● Problem to work on
This exercise needs all of the entries set down again, exactly as they read.

── Extracted entries ──

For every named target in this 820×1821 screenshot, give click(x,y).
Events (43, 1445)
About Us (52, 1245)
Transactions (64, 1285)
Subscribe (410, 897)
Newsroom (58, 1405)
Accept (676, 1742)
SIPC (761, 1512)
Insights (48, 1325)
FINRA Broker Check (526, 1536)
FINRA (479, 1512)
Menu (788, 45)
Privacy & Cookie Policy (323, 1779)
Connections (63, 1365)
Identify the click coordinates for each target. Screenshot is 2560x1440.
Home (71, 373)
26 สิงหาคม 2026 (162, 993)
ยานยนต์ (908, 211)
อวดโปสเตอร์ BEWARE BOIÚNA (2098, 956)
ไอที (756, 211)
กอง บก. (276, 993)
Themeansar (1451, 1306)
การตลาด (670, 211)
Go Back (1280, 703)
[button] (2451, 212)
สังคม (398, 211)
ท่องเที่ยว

───

● Answer to the exercise
For every named target in this 820×1821 screenshot, give click(x,y).
Events (43, 1445)
About Us (52, 1245)
Transactions (64, 1285)
Subscribe (410, 897)
Newsroom (58, 1405)
Accept (676, 1742)
SIPC (761, 1512)
Insights (48, 1325)
FINRA Broker Check (526, 1536)
FINRA (479, 1512)
Menu (788, 45)
Privacy & Cookie Policy (323, 1779)
Connections (63, 1365)
Identify the click coordinates for each target. Screenshot is 2560x1440.
Home (71, 373)
26 สิงหาคม 2026 (162, 993)
ยานยนต์ (908, 211)
อวดโปสเตอร์ BEWARE BOIÚNA (2098, 956)
ไอที (756, 211)
กอง บก. (276, 993)
Themeansar (1451, 1306)
การตลาด (670, 211)
Go Back (1280, 703)
[button] (2451, 212)
สังคม (398, 211)
ท่องเที่ยว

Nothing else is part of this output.